Ils en parlent dans l’entretien que nous avons réalisé avec eux.
Yves Desgagnés
Le réalisateur, qui a passé plus de trente ans au théâtre, réalise avec Roméo et Juliette un deuxième film, après Idole Instantanée, qui est tributaire de sa longue carrière sur – et devant! - les planches. « J’avais fait, il y a quelques années, de façon consécutive, trois pièces de Shakespeare, Le songe d’une nuit d’été, Les joyeuses comères de Windsor et La nuit des rois. Denise Robert avait assisté à ces représentations-là, et elle a proposé au traducteur, qui était le dramaturge Normand Chaurette, de faire Roméo et Juliette. »
Qu'est-ce qui vous a poussé à faire le film? « Ce qui m’intéressait, c’est l’histoire de Roméo et Juliette, qu’on accorde de façon erronée à Shakespeare mais qui vient plutôt du poète Ovide. C’est une histoire qui a 2000 ans. Ce que j’aime de cette œuvre-là, c’est le voyage initiatique, le passage de différentes épreuves que tu devrais, comme être humain, rencontrer dans ta vie. C’est le délicat passage entre l’enfance et lâge adulte. Les premiers balbutiements de l’amour, les premiers baisers, la première fois que tu as un amour charnel avec quelqu’un et le désespoir de l’amour et la mort. »
« Ce que j’aimais de cette œuvre-là, c’est le côté un peu lumineux de la jeunesse qu’on voit très très rarement. Les médias et la société nous parlent beaucoup d’enfants abusés, violés, abandonnés. »

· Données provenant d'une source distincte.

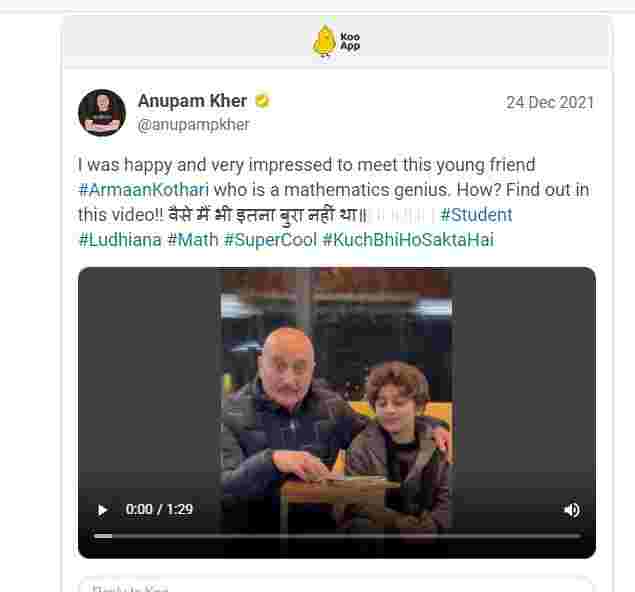Open the #ArmaanKothari hashtag

click(x=144, y=190)
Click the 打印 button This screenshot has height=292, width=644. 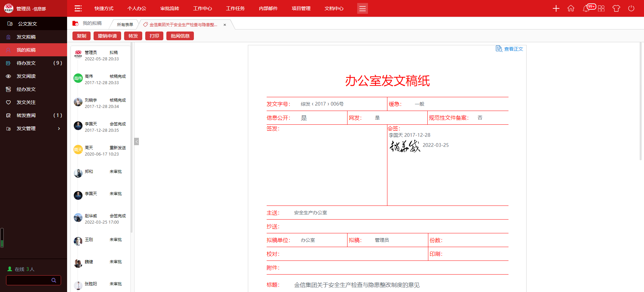[154, 36]
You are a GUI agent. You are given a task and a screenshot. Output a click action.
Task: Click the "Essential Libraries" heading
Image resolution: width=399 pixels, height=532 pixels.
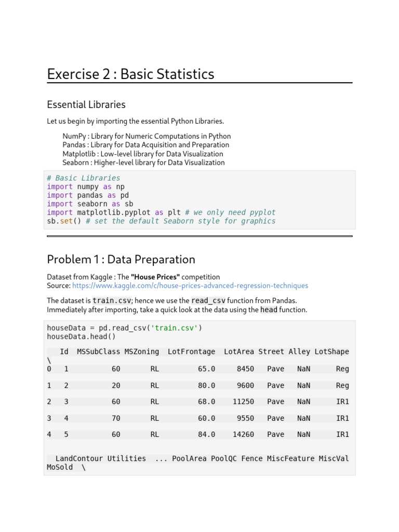[x=86, y=104]
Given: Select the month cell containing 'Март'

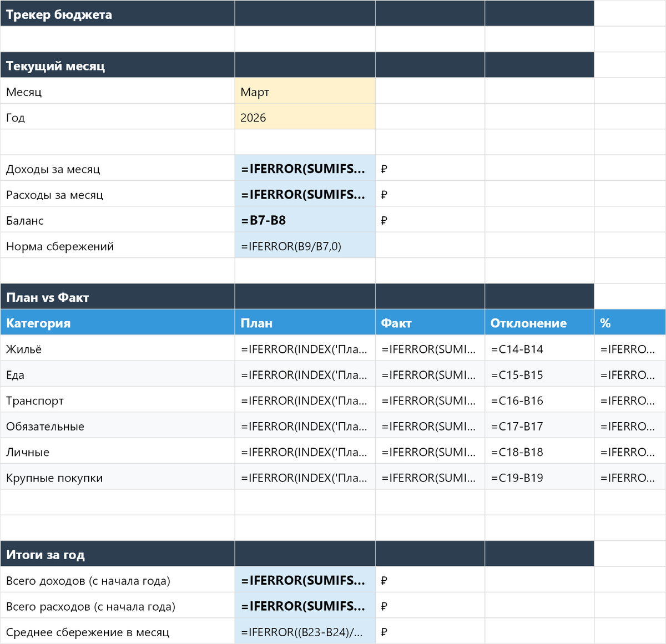Looking at the screenshot, I should tap(305, 92).
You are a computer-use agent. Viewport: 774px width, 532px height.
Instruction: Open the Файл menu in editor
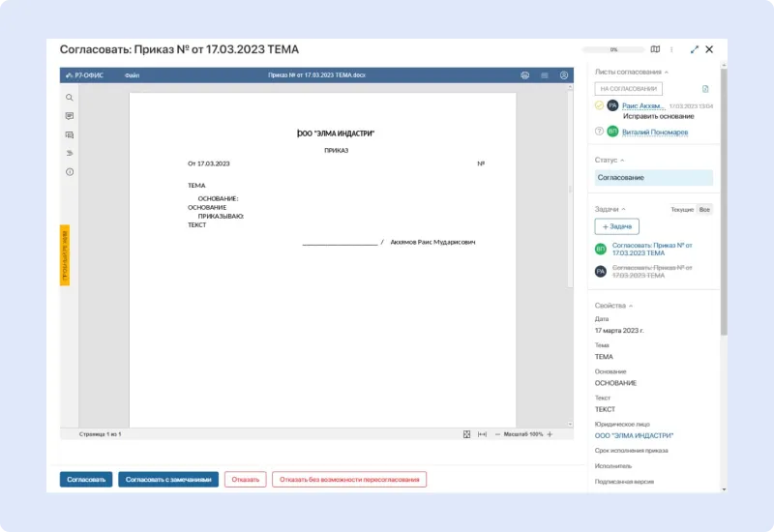point(132,74)
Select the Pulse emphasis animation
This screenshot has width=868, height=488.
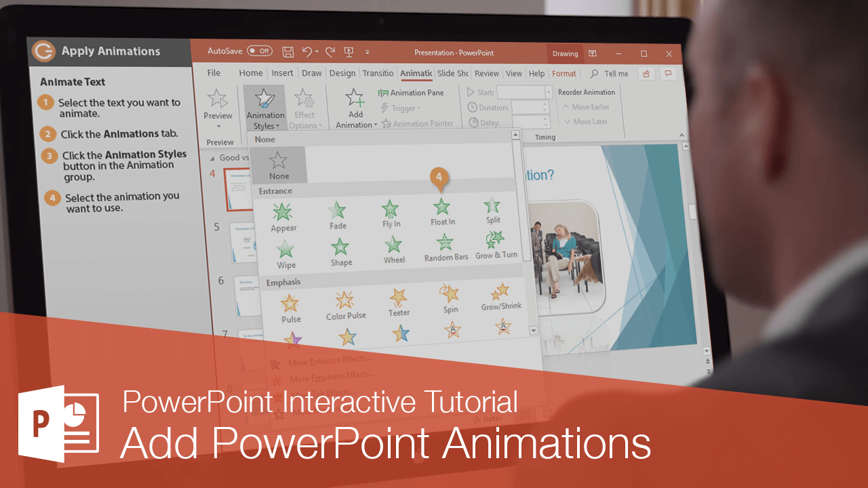[x=290, y=304]
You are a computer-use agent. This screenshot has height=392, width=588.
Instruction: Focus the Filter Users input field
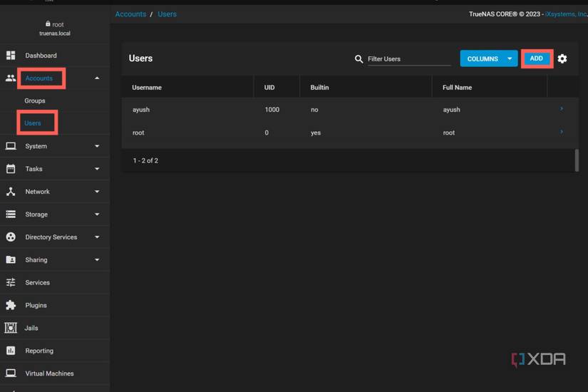coord(409,59)
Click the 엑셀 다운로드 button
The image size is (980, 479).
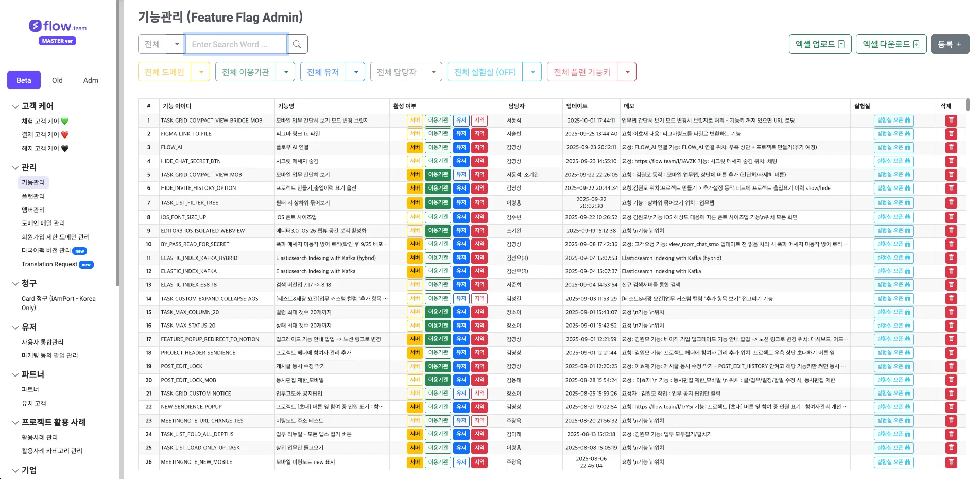click(x=891, y=44)
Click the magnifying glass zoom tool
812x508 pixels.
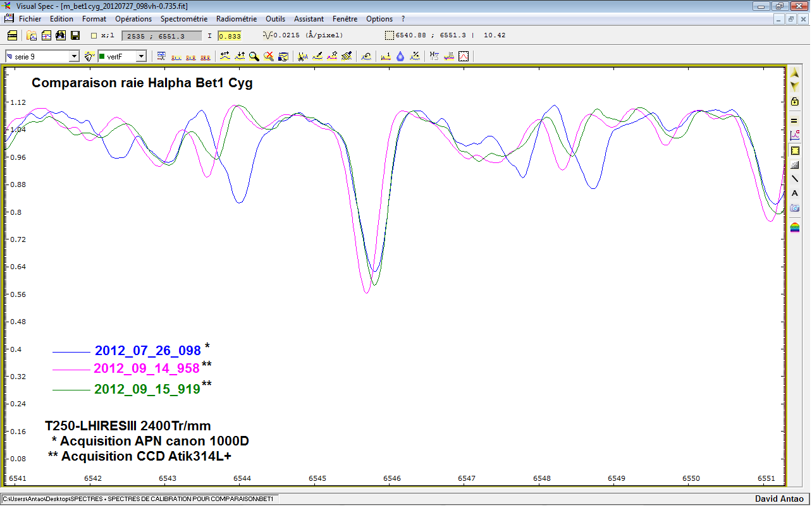click(254, 57)
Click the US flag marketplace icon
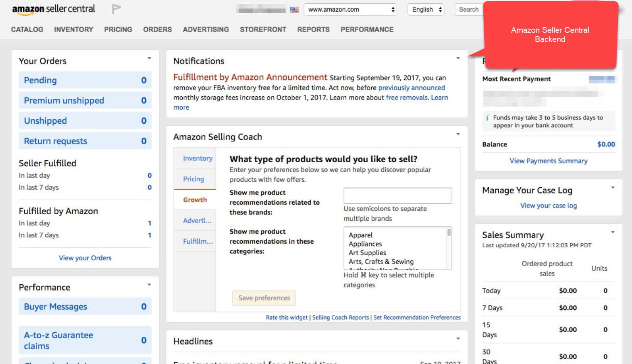This screenshot has width=632, height=364. (294, 10)
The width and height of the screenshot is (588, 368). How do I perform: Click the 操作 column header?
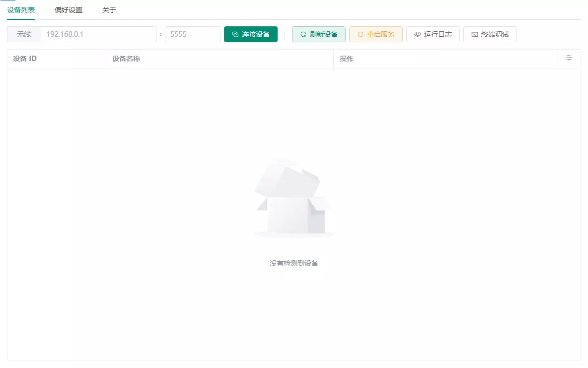[x=347, y=59]
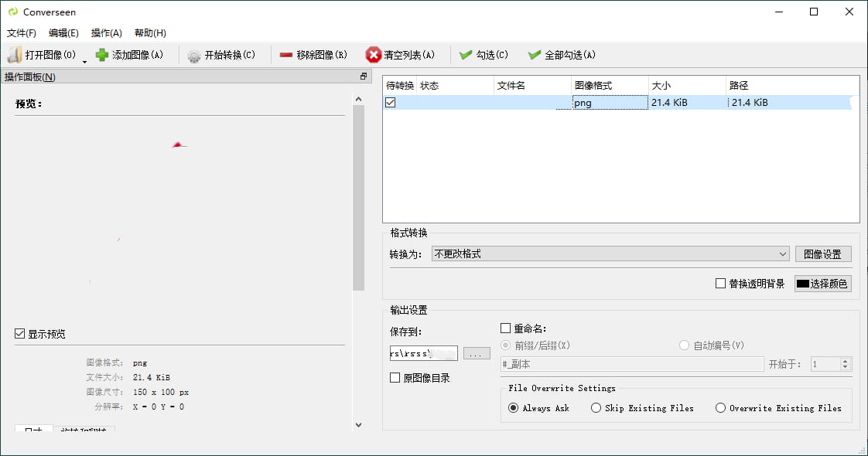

Parmi toutes les oeuvres du poète, pourquoi celle-ci? « Denise Robert venait de faire un film qui s’appelle Les voleurs d’enfance, et je la soupçonne, même si elle ne l’a jamais dit, de vouloir montrer l’envers de la médaille, le côté merveilleux d’avoir 14-15 ans, l’espoir que ça suscite.»
« Mettre en scène des personnages principaux qui ont 15 et 16 ans, c’était une opportunité de parler de la quintessence de la vie, de l’ouverture vers l’autre. »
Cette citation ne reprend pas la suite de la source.